Rhodes House at Balliol College ground, 20 overs. Jack Cox group match.
Well, things started well enough. We arrived at the ground to discover that nobody really had any idea how to sort out the key. It seemed for a short while that our only option was to call off the game (the more obvious idea to walk around the ground to the back gate being clearly too ludicrous to contemplate). The key was brought out however, and the match was able to start only a few minutes behind schedule. Our opponents were the mighty Rhodes House. Annoyingly, they were practising hard in the nets when we arrived and were all toned, young and athletic. Words that could generally not be used to describe anyone, save perhaps new-man Hewitt (who mistakenly brought his own bat and was thus deemed a number 7 and asked to pull the innings out of its tail-spin).
Against the form book, Neeley won the toss and decided to bat. He faced the first ball without obvious difficulty before edging the 2nd behind (or missed it completely depending on whose version of events one chooses to believe). Then the innings fell apart.
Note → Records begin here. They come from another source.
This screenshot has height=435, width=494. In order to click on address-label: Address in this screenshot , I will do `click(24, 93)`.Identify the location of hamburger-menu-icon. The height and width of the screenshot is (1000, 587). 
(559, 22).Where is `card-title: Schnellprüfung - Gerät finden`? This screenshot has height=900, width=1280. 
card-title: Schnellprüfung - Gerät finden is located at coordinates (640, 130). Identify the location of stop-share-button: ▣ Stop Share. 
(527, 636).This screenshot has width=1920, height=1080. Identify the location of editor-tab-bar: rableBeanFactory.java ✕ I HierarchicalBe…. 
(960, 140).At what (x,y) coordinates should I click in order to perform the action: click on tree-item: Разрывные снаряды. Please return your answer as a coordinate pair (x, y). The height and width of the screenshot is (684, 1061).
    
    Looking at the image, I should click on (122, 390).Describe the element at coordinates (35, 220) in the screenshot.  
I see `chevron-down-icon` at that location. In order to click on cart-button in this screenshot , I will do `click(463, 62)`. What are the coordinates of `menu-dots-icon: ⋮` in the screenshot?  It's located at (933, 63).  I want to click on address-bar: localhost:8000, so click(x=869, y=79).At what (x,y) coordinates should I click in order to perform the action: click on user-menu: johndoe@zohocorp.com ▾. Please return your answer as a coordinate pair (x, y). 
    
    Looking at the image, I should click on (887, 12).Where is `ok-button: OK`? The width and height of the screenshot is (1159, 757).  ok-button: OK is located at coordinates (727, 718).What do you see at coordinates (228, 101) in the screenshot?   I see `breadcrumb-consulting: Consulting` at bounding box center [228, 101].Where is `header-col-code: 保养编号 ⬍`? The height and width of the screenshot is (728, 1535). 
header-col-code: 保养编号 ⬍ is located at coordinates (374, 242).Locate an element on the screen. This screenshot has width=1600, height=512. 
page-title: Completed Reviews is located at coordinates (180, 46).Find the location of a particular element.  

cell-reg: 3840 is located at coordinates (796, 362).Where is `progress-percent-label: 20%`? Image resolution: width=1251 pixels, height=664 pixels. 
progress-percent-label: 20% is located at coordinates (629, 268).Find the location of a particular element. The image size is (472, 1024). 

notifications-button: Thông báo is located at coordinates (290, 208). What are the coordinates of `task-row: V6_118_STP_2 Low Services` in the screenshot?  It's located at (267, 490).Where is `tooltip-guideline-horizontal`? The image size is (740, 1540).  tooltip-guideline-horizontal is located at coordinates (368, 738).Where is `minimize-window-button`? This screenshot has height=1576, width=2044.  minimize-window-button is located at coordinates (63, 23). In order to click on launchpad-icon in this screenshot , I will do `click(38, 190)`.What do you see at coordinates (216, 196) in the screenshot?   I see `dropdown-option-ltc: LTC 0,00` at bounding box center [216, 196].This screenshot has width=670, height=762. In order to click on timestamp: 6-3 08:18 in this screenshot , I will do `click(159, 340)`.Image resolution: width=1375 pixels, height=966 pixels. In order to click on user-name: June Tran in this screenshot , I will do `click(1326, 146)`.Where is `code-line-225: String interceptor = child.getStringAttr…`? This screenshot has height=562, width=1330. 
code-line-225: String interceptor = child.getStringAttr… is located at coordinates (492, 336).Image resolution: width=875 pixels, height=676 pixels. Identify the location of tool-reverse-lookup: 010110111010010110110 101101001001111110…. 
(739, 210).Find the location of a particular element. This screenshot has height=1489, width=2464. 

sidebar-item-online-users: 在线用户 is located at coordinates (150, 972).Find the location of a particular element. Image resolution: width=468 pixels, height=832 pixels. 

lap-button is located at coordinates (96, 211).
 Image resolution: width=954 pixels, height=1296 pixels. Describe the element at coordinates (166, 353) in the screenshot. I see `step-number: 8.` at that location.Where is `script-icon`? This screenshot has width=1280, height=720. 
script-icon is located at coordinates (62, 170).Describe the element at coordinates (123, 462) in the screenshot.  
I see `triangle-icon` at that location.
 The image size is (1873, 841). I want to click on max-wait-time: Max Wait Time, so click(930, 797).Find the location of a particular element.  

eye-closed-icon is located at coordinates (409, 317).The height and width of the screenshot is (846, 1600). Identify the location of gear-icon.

Save some excellent batting from Shaw who retired on 30 not out, nobody passed 5. There was the full collection of Bodleian cock-ups- comedy run-outs, top edges and a piece of electric fielding for one of the best catches one must assume anyone in the ground had ever seen. The innings petered out with 8 men down as McClenaghan and Paton saw out the final over with celebrations at both ends as Steve crunched a mighty four to his evident glee, whilst Alec notched up two of the finest to the delight of his team mates.
It was a mark of our collective ignominy that wides outscored every batsman bar one. Asked to defend 67, opening bowler Burnett set about his task with some of the fastest bowling seen from a Bodley player in a long time, taking the only wicket to fall in what was otherwise an easy procession for Rhodes. Their policy of using the middle of the bat, rather than the edges, and finding the gaps in the outfield meant it took barely 7 overs. Not the best start to our campaign, but things can only look up one hopes.
On a final note we bid farewell and good travels to Rob Triggs, eager servant of the club for a number of years now, who departs for The Other Place with family in tow and whites washed and ready, and a newly minted author to boot. Cheers Rob!